AQPs are involved in the fluidity and integrity of cell membranes, angiogenesis, cell migration and cell volume regulation (9,17). It has been recognized that water transport across cytomembranes could be modified by osmotic stress through AQP proteins, and that an increase in AQP3 or AQP9 expression is associated with increased chemoresistance to arsenite in melanoma, lung cancer, primary cultured chorion and amnion cells (1820). AQP expression has also been found to affect chemosensitivity in ovarian carcinoma (21), which may be associated with osmosis.

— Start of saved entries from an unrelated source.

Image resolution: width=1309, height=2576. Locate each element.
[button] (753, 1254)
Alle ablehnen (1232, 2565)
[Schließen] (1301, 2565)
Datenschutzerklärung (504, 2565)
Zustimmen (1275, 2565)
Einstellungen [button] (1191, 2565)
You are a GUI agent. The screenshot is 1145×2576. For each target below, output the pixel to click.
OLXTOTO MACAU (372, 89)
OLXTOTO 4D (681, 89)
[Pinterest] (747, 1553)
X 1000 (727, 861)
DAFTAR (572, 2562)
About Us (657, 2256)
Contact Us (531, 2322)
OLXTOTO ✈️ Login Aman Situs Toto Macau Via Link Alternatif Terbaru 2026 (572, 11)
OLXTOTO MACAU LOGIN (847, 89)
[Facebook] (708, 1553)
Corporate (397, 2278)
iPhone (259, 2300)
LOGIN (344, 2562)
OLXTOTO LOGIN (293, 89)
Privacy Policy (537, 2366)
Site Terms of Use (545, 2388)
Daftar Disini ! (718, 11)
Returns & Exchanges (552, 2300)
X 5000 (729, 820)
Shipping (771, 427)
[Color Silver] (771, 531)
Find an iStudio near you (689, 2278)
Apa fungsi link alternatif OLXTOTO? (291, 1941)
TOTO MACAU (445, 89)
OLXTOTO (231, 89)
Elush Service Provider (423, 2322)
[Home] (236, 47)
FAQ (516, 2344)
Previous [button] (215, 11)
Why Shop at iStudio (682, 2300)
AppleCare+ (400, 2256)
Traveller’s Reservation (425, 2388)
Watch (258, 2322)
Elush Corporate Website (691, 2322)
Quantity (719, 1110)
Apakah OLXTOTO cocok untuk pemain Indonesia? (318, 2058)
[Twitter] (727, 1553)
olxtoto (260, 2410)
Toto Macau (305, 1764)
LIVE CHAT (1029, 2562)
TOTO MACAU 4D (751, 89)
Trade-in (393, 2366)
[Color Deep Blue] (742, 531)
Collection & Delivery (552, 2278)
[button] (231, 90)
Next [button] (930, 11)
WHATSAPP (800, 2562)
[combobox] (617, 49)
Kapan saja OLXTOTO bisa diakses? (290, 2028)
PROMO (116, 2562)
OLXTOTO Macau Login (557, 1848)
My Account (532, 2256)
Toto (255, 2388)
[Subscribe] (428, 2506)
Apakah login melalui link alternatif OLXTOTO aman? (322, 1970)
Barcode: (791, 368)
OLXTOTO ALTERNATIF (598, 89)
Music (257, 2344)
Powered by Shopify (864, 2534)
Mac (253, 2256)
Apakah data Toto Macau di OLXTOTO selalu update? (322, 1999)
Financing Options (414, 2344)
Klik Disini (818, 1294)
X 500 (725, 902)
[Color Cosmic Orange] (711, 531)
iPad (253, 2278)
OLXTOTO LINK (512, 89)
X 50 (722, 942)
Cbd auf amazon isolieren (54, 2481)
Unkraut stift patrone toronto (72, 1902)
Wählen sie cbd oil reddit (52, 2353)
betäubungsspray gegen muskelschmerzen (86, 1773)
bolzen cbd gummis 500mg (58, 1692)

To demonstrate whether chemotherapeutic drug sensitivity and resistance are affected by water permeability and AQP expression in ovarian cancer, the effects of extracellular hyperosmotic stress on AQP expression and sensitivity to CDDP were investigated in the present study.

Materials and methods

Cell culture and reagents

Ovarian cancer cell line 3AO was obtained from the Institute of Cancer Research, Chinese Academy of Medical Sciences (Beijing, China). 3AO cells were cultured in Dulbecco's modified Eagle's medium (DMEM; Gibco BRL, Gaithersburg, MD, USA) supplemented with 15% fetal bovine serum and maintained at 37°C and 5% CO2 in a humid environment. For osmotic stress, hyperosmotic medium was made by adding various concentrations of D-sorbitol (Sigma-Aldrich, St. Louis, MO, USA) to regular DMEM for different times. Standard DMEM was used as isosmotic media.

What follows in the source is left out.